Advisors, agents and planners need to reinvent their role if they want to be successful and meet the needs of their retiring clients, according to a leading demographic psychologist and business guru.

On the first full day of the 2008 Million Dollar Round Table in Toronto, Dr. Ken Dychtwald prompted almost 8,000 attendees to examine how they envision their responsibility as a financial planning professional.

Dychtwald, who specializes in gerontology and how demographics affect business, explained that in the last 100 years attitudes toward aging, the impact of health science advances and the influence of a global boomer population have prompted dramatic changes in how we conduct business and service clients.
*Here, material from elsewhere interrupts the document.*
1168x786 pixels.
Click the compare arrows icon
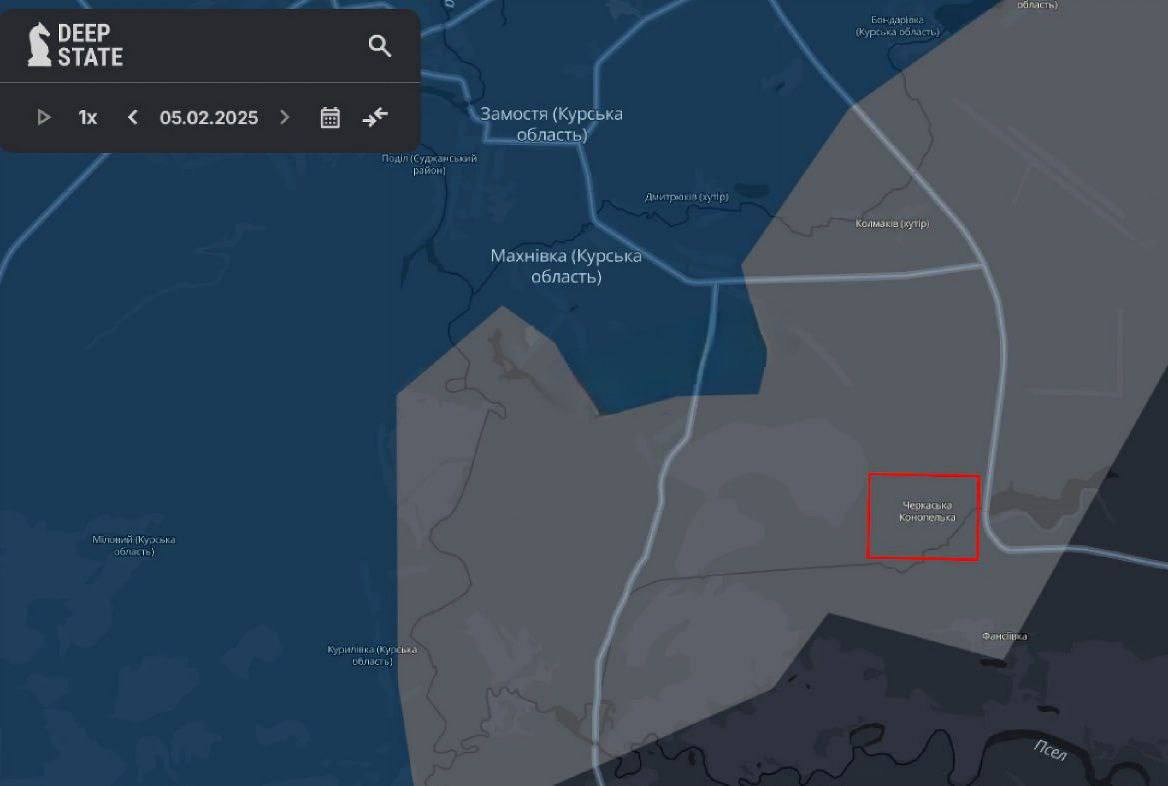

“Your clients have never been 53 before; they’ve never been retired before; they’ve never experienced fears about aging before. They don’t understand the financial market and as financial advisors you need to help clients chart their course,” he said.

According to Dychtwald, charting the course means providing insight into how clients can negotiate the longevity transformation.

“We’re in the midst of a longevity revolution,” explained Dychtwald. “Two-thirds of all the people who have ever lived past age 65, in the entire history of the world, are currently alive today…and you are their guide.”

Based on research, Dychtwald believes financial planners need to assess the impact of longevity and then translate this assessment for their clients.

“When Otto von Bismarck selected 65 to be the first marker of old age, he had to pick an age at which people would be considered so enfeebled, so disabled that they simply couldn’t get up and work in the morning,” said Dychtwald. “The life expectancy in Europe, the U.S. and Japan in the 1880s was 45. This makes Bismarck a very clever actuary.”

Yet as decades passed, advances in healthcare, nutrition and technology have prompted a longer and longer lifespan for people around the world.

As a result, Dychtwald tells advisors not to be surprised if clients, in the next decade or so, begin to live to 100 or 120 years. “That means planning for financial security until age 95 or 100 will not be a foolish idea and, in fact, it will become commonplace.”

Boomers, in fact, represent a “seismic opportunity” for the financial industry. “Studies show that 70% of boomers do not have financial advisors — and this is a great opportunity for the professionals currently in the industry.” Yet, Dychtwald is emphatic that advisors not rely on old tactics — such as “sell, sell, sell” — on this massive demographic cohort.

“Boomers want to be heard, understood and have plans that are tailored to their needs.”

This requires fewer assumptions and more questions, explained Dychtwald. “Don’t assume your older clients do not have dreams; they probably do.”

Boomers are the first generation not to simply transition through life in a linear fashion. Rather than experience education, work and then retirement as their parents did, boomers are developing a cyclical lifespan model, said Dychtwald.

He believes that clients “are beginning to imagine longevity as an environment in which they can reinvent themselves: go back to school, start a new life, pick up and move somewhere else, live long enough to do something else.”

As a result, the biggest challenge for advisors is “how that longevity bonus gets distributed.” He explains that while many people in the financial services industry still sit down with their clients and say, “Okay, let’s help you plan for retirement; then you can wind down,” this is not the kind of service clients are looking for.

“Instead, you need to ask: ‘Have you given any thought to reinventing yourself?’ ” Dychtwald believes that the planners of today can become the successful advisors of tomorrow by recognizing that “what’s emerging is an entirely new model for life.”

According to statistical projections, the majority of the developed world’s population will be over the age of 65 by 2025. “Demographics is destiny. It is the map. History has shown us that the products and services that best served the predominant demographic stage in this generation’s lifespan have exploded [in term of market demand].”

For financial advisors, it means developing models and mechanisms to help communicate, translate and develop a client’s dreams into an achievable plan.

And age is not the only demographic shift coming down the pike. By 2010, women will control half of the world’s accumulated wealth, according to Dychtwald.

“As a planner, you need to be aware that women dislike the sell, sell, sell approach. They want problem-solving, less risk and more predictability, less hype and more education. And they want to be treated with respect.”